SQL Server supports a tremendous set of different cultures and languages, which leads to interesting things. For a second, try to imagine my situation. As a native Hungarian, I constantly have to battle with characters like ‘ő’ or ‘í’, and so on. Let’s I send you a table with the names of my customers, who happen to be Hungarians, too. How would you sort this table, with names like Álmos or Éva?

Every language and accent has sorting rules and SQL Server respects those rules, and enforces them within collations. In Hungary, the letter á comes immediately after a, and not after z. But in Latin, á is seen as an accent variable of a. Now the sorting is obfuscated! Even worse, what if we’re filtering? In Latin, ‘á’ = ‘a’ would return true, but in Hungarian, it certainly isn’t the case.

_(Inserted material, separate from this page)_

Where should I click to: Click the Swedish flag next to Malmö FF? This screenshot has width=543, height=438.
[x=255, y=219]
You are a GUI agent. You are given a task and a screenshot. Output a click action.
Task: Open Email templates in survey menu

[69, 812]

If you create a database, SQL Server asks you which collation you’d like to use (or uses the default one, if you don’t specify anything). You have the ability to override this setting on the column level, using the COLLATE keyword, and the collation name. For example:

CREATE TABLE GreekTable
( Name nvarchar(20) COLLATE greek_ci_as)

I’m sure you found out which part of the code above sets the collation to Greek. The other two values CI means case insensitive (CS is the case-sensitive one), and AS means accent-sensitive (guess how they mark accent-insensitive).

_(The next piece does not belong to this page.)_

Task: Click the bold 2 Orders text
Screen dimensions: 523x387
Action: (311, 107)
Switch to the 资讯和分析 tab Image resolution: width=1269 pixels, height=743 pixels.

The last thing in this post will be the SQL string types, stay tuned! We’ve all encountered them, char, nchar, varchar, nvarchar, text, ntext… But what do they do? The good news is that text and ntext are deprecated, so avoid using them. The others: n means Unicode, var means variable length. When you use char and varchar (the ones without the n prefix), you use the underlying collation to specify the code page of the string. This is not the case with Unicode strings, which can store any character, because it uses two bytes for each of them. In both cases, the specified collation determines the filtering and sorting rules.

Apply ranking functions

May include but is not limited to: RANK, PARTITION BY, DENSE_RANK, OVER, ROW_NUMBER, NTILE

When you need to have your result sets numbered, ranked, partitioned by some custom logic, you should turn your attention towards ranking functions (also known as windowing functions). Luckily, there are only a few of them, and you can implement some good behaviors (such as paging) with the help of them. Let’s see the list:

  • ROW_NUMBER: is an ideal candidate for paging data. It takes the OVER clause with an ORDER BY clause, and an optional PARTITION BY. For example: SELECT ROW_NUMBER() OVER(ORDER BY LastName) FROM Employees. When you use PARTITION BY (which must take place within the OVER clause, preceding ORDER BY), you can partition your result by the column name you’ve specified. This means that after every new value, the numbering starts again.
  • RANK: the syntax is the same as was with ROW_NUMBER, but RANK, as the name shows, ranks the results by the specified ORDER BY value. When duplicates are found, it assigns the same number to the other values to them, but skips the next value.
  • DENSE_RANK: the same as RANK, but without skipping any rank number.
  • NTILE: divides the result set into approximate n-tiles, such as quintiles, percentiles, etc. If you have ever stumbled into statistics, you should be quite familiar with these quintiles or deciles. A good example on NTILE is to compute who are the richest in a set.

Implement subqueries

May include but is not limited to: simple, correlated, scalar, list, table valued

A subquery is a query inside another one. I must confess that when I began working with SQL Server (way back in the past) I used subqueries instead of for example joins.

For those who are still here, let me explain why did I do that. Because it is straightforward and simple and requires only the absolute beginner SQL statements. You can do almost everything using subqueries, and if you don’t know how to do something, you definitely will use them.

Now to be a little professional, I’ll introduce the two types of subqueries: correlated and (shocking name) noncorrelated. These names are a little bit self-explanatory. A correlated subquery is one that correlates with the main query, to be more concrete, the subquery depends on the main one. An example:

SELECT * FROM Customers
WHERE CustomerID IN
(SELECT CustomerID FROM Orders WHERE TotalValue > 100)

In contrast, a noncorrelated subquery hasn’t got this relationship.